Task to complete | Reproduce all records below exactly.

== Supplied records ==

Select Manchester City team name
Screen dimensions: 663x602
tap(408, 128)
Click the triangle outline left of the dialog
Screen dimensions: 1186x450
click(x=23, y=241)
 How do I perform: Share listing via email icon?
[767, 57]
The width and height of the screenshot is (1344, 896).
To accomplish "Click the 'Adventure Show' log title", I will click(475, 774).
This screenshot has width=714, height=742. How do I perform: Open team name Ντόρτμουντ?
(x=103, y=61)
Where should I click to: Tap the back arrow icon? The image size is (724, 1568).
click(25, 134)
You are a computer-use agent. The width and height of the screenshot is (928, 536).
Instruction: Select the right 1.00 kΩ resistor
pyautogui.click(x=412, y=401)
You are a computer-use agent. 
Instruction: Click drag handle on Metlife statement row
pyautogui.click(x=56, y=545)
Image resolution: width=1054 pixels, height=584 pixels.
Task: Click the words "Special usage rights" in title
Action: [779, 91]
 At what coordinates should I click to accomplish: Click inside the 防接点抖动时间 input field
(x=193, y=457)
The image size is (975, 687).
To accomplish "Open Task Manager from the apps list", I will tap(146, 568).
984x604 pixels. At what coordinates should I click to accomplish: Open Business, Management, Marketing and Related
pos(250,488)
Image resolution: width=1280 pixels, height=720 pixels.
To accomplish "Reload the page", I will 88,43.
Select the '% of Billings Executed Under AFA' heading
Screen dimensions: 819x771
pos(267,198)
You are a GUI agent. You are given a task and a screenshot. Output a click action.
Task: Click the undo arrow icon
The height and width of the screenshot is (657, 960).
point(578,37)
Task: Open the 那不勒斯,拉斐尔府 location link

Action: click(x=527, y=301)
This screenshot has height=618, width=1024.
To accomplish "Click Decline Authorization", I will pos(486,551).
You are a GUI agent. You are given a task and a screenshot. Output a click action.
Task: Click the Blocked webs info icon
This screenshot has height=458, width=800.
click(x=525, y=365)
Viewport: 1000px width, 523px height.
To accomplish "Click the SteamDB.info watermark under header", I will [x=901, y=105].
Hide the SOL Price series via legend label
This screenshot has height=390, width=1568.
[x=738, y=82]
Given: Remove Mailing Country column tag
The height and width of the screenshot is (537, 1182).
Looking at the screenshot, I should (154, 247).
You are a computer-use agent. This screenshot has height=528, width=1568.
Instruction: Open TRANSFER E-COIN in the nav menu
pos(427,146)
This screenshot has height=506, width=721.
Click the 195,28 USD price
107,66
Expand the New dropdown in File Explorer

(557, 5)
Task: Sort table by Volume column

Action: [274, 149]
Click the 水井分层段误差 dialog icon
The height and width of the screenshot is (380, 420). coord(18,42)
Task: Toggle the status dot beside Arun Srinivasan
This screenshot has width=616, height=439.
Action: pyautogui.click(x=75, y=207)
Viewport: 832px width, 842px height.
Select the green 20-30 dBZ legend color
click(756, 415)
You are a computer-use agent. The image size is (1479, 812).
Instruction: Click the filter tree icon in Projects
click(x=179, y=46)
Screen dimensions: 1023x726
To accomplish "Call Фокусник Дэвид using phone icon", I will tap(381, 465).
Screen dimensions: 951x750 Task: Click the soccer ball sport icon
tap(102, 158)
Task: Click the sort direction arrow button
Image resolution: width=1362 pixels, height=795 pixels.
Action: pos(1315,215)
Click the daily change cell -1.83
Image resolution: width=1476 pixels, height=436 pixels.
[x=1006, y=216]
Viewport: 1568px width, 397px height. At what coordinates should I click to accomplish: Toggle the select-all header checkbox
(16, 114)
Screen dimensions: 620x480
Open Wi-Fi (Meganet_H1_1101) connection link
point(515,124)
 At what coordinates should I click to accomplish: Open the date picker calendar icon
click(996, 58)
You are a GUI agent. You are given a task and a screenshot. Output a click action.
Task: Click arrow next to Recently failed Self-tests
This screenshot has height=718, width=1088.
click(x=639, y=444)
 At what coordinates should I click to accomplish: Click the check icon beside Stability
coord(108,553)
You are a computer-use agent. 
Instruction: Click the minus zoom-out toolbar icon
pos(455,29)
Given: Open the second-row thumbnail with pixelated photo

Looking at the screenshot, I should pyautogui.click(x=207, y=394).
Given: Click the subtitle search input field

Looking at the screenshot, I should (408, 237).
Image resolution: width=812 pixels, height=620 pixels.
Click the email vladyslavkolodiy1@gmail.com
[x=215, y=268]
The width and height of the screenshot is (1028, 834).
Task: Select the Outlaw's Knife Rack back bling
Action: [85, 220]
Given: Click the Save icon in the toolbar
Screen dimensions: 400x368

===

Response to the task |
Select Manchester City team name
Screen dimensions: 663x602
tap(408, 128)
Click the triangle outline left of the dialog
Screen dimensions: 1186x450
click(x=23, y=241)
 How do I perform: Share listing via email icon?
[767, 57]
The width and height of the screenshot is (1344, 896).
To accomplish "Click the 'Adventure Show' log title", I will click(475, 774).
This screenshot has width=714, height=742. How do I perform: Open team name Ντόρτμουντ?
(x=103, y=61)
Where should I click to: Tap the back arrow icon? The image size is (724, 1568).
click(25, 134)
You are a computer-use agent. The width and height of the screenshot is (928, 536).
Instruction: Select the right 1.00 kΩ resistor
pyautogui.click(x=412, y=401)
You are a computer-use agent. 
Instruction: Click drag handle on Metlife statement row
pyautogui.click(x=56, y=545)
Image resolution: width=1054 pixels, height=584 pixels.
Task: Click the words "Special usage rights" in title
Action: [779, 91]
 At what coordinates should I click to accomplish: Click inside the 防接点抖动时间 input field
(x=193, y=457)
The image size is (975, 687).
To accomplish "Open Task Manager from the apps list", I will tap(146, 568).
984x604 pixels. At what coordinates should I click to accomplish: Open Business, Management, Marketing and Related
pos(250,488)
Image resolution: width=1280 pixels, height=720 pixels.
To accomplish "Reload the page", I will 88,43.
Select the '% of Billings Executed Under AFA' heading
Screen dimensions: 819x771
pos(267,198)
You are a GUI agent. You are given a task and a screenshot. Output a click action.
Task: Click the undo arrow icon
The height and width of the screenshot is (657, 960).
point(578,37)
Task: Open the 那不勒斯,拉斐尔府 location link

Action: click(x=527, y=301)
This screenshot has height=618, width=1024.
To accomplish "Click Decline Authorization", I will pos(486,551).
You are a GUI agent. You are given a task and a screenshot. Output a click action.
Task: Click the Blocked webs info icon
This screenshot has height=458, width=800.
click(x=525, y=365)
Viewport: 1000px width, 523px height.
To accomplish "Click the SteamDB.info watermark under header", I will [x=901, y=105].
Hide the SOL Price series via legend label
This screenshot has height=390, width=1568.
[x=738, y=82]
Given: Remove Mailing Country column tag
The height and width of the screenshot is (537, 1182).
Looking at the screenshot, I should (154, 247).
You are a computer-use agent. This screenshot has height=528, width=1568.
Instruction: Open TRANSFER E-COIN in the nav menu
pos(427,146)
This screenshot has height=506, width=721.
Click the 195,28 USD price
107,66
Expand the New dropdown in File Explorer

(557, 5)
Task: Sort table by Volume column

Action: [274, 149]
Click the 水井分层段误差 dialog icon
The height and width of the screenshot is (380, 420). coord(18,42)
Task: Toggle the status dot beside Arun Srinivasan
This screenshot has width=616, height=439.
Action: pyautogui.click(x=75, y=207)
Viewport: 832px width, 842px height.
Select the green 20-30 dBZ legend color
click(756, 415)
You are a computer-use agent. The image size is (1479, 812).
Instruction: Click the filter tree icon in Projects
click(x=179, y=46)
Screen dimensions: 1023x726
To accomplish "Call Фокусник Дэвид using phone icon", I will tap(381, 465).
Screen dimensions: 951x750 Task: Click the soccer ball sport icon
tap(102, 158)
Task: Click the sort direction arrow button
Image resolution: width=1362 pixels, height=795 pixels.
Action: pos(1315,215)
Click the daily change cell -1.83
Image resolution: width=1476 pixels, height=436 pixels.
[x=1006, y=216]
Viewport: 1568px width, 397px height. At what coordinates should I click to accomplish: Toggle the select-all header checkbox
(16, 114)
Screen dimensions: 620x480
Open Wi-Fi (Meganet_H1_1101) connection link
point(515,124)
 At what coordinates should I click to accomplish: Open the date picker calendar icon
click(996, 58)
You are a GUI agent. You are given a task and a screenshot. Output a click action.
Task: Click arrow next to Recently failed Self-tests
This screenshot has height=718, width=1088.
click(x=639, y=444)
 At what coordinates should I click to accomplish: Click the check icon beside Stability
coord(108,553)
You are a computer-use agent. 
Instruction: Click the minus zoom-out toolbar icon
pos(455,29)
Given: Open the second-row thumbnail with pixelated photo

Looking at the screenshot, I should pyautogui.click(x=207, y=394).
Given: Click the subtitle search input field

Looking at the screenshot, I should (408, 237).
Image resolution: width=812 pixels, height=620 pixels.
Click the email vladyslavkolodiy1@gmail.com
[x=215, y=268]
The width and height of the screenshot is (1028, 834).
Task: Select the Outlaw's Knife Rack back bling
Action: [85, 220]
Given: Click the Save icon in the toolbar
Screen dimensions: 400x368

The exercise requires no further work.